→ **Tareas requeridas**:
**A)** Indique si cada una de las siguientes afirmaciones concuerda con la reseña del libro de Víctor Charneco, y justifique cada respuesta con una cita literal de la reseña: (i) el libro se publicó en Barcelona en 2012; (ii) el libro tiene más de quinientas páginas; (iii) el autor de la reseña sostiene que en la literatura el control lo es todo.
**B)** Resuma en dos oraciones la reseña del libro de Víctor Charneco.
**C)** Prosiga la reseña del libro de Víctor Charneco a partir de su última oración.

Víctor Charneco: <i>Devuélveme a las once menos cuarto</i> (Ediciones Carena, 2012)

Víctor Charneco: Devuélveme a las once menos cuarto (Ediciones Carena, 2012)

    TÍTULO
Devuélveme a las once menos cuarto

    AUTOR
Víctor Charneco

    EDITORIAL
Ediciones Carena

    OTROS DATOS
ISBN: 978-84-15471-44-8 . Barcelona, 2012. 441 págs. 15 €



Víctor Charneco

Víctor Charneco


Reseñas de libros/Ficción
Víctor Charneco: Devuélveme a las once menos cuarto (Ediciones Carena, 2012)
Por José Cruz Cabrerizo, miércoles, 7 de noviembre de 2012
“La potencia sin control no sirve de nada”. Ya no me acuerdo bien si la publicidad la pagaban los de los neumáticos Pirelli o los de Firestone. De la literatura en su conjunto no puede decirse lo mismo: el control no lo es todo. ¿”Control” significa aplicar al pie de la letra los recursos que dictan los manuales y la costumbre? (que la costumbre es una cosa seria, por aquello de que es una de las fuentes del Derecho). En mi opinión poco autorizada, a mí me parece que por muy canónica técnicamente que sea la letra impresa, un ajuste depurado sirve de poco si no fluye un algo único que controlar. “¿A qué huelen las nubes?” preguntaban en el anuncio de compresas. De algún libro habrá oído hablar, o alguno se habrá tragado que sea pura perfección técnica pero le haya dejado el mismo cuerpo que se le queda a uno después de leerse las páginas amarillas.

Registros de localización de elementos:
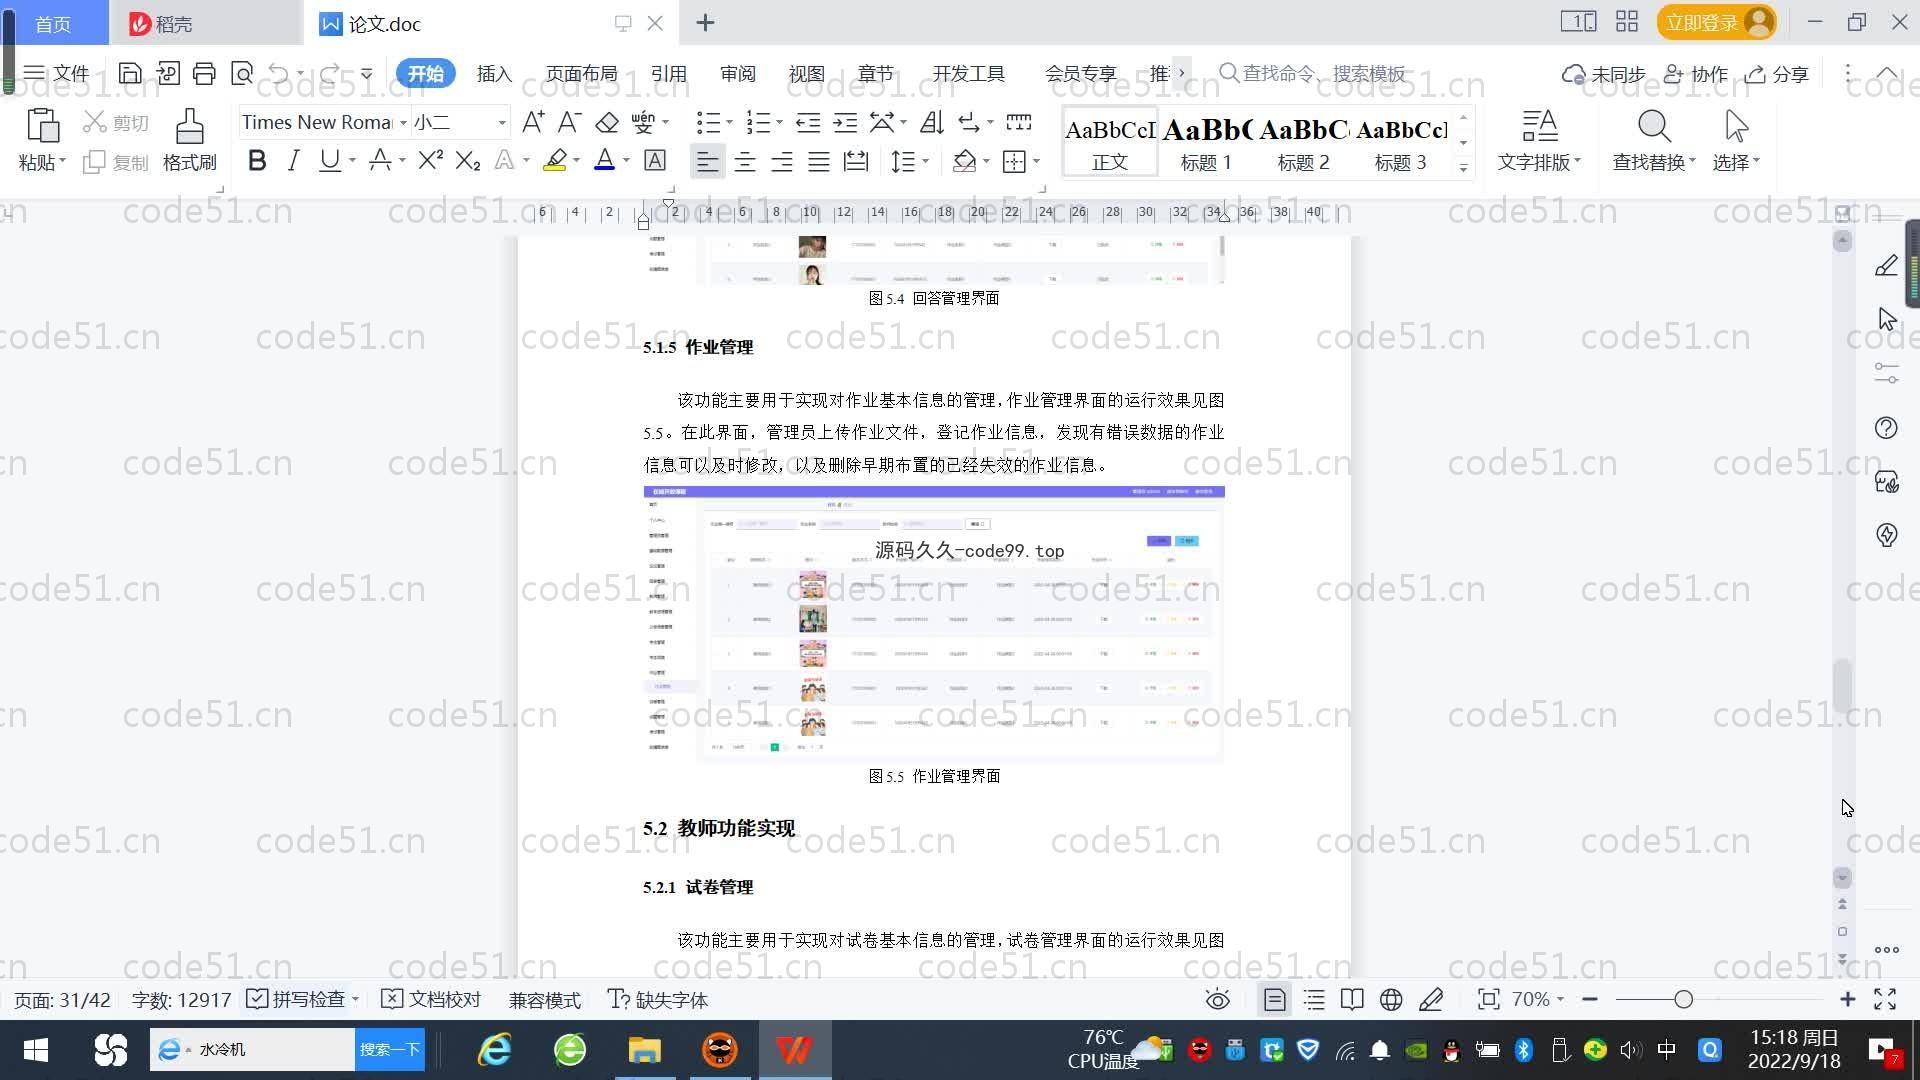
Task: Click the increase font size icon
Action: pos(533,122)
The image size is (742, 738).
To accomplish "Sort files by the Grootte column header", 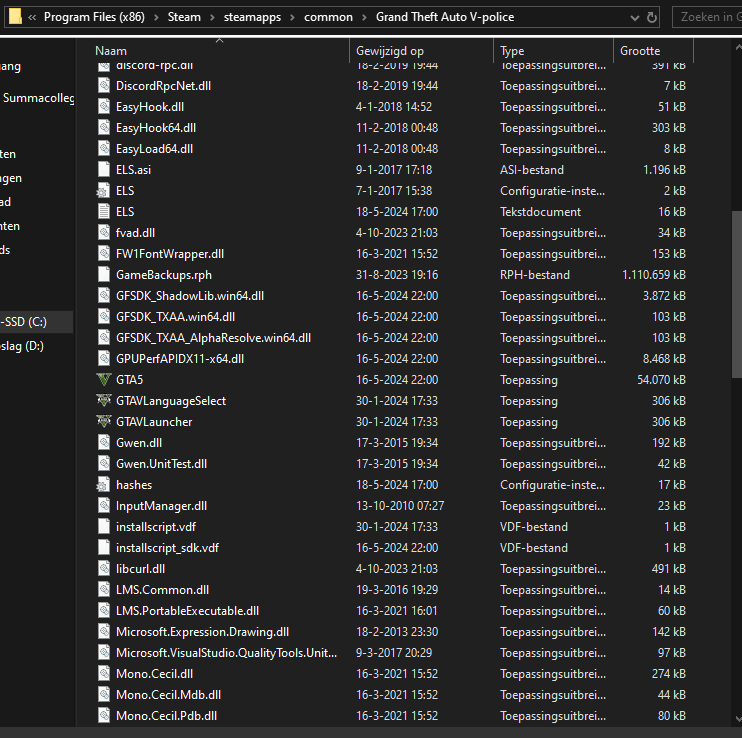I will (x=640, y=51).
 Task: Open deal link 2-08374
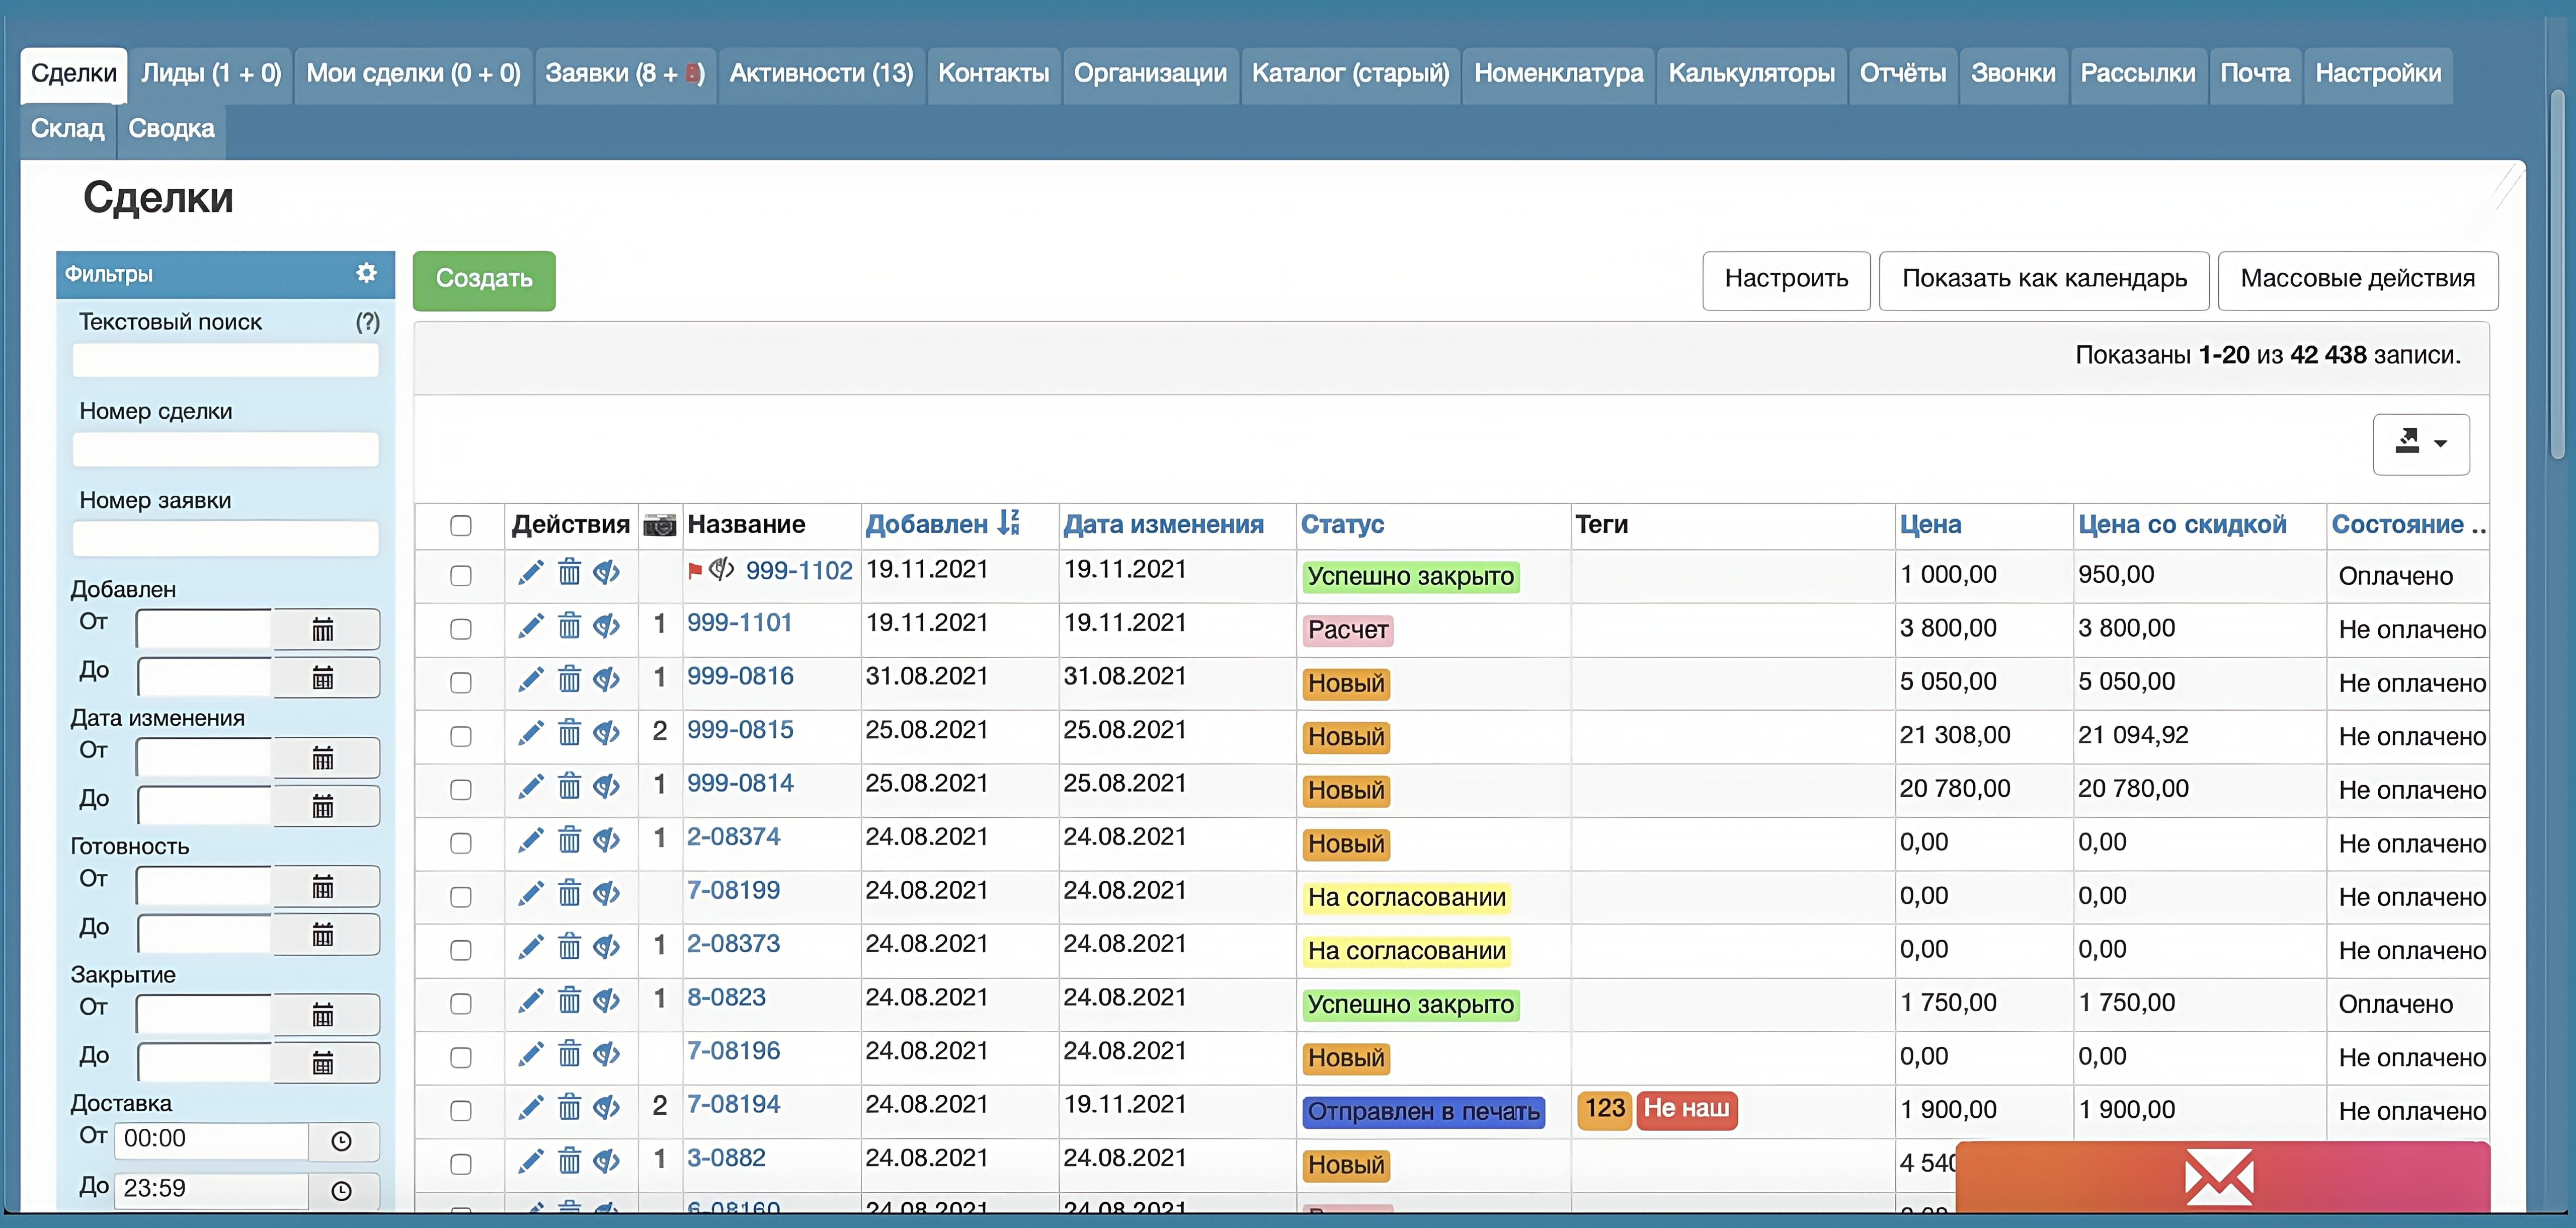tap(733, 836)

→ **Respuestas esperadas**:
**A)** (i) Sí: «Barcelona, 2012». (ii) No: «441 págs.». (iii) No: «el control no lo es todo».

**B)** José Cruz Cabrerizo reseña el 7 de noviembre de 2012 el libro «Devuélveme a las once menos cuarto», de Víctor Charneco, publicado por Ediciones Carena. Parte del lema publicitario «La potencia sin control no sirve de nada» para sostener que en la literatura el control no lo es todo, pues un ajuste técnico depurado sirve de poco si no fluye algo único que controlar.

**C)**
Víctor Charneco no debe haber pisado ninguna escuela de escritores (por su falta de técnica), pero tiene de bueno que tampoco le han llenado la cabeza de nubes y éter y de lo literariamente correcto.  Se sale de ese lado, del  burladero de las frases técnicamente impolutas pero hueras, y cuenta algo tangible y reconocible. Devuélveme a las once menos cuarto es un claro ejemplo de sistema desajustado, pero tras el que se adivina el  sincero empeño de un escritor que se lanza a pecho descubierto, a un ruedo en el que los toros siempre se ven mejor desde la barrera.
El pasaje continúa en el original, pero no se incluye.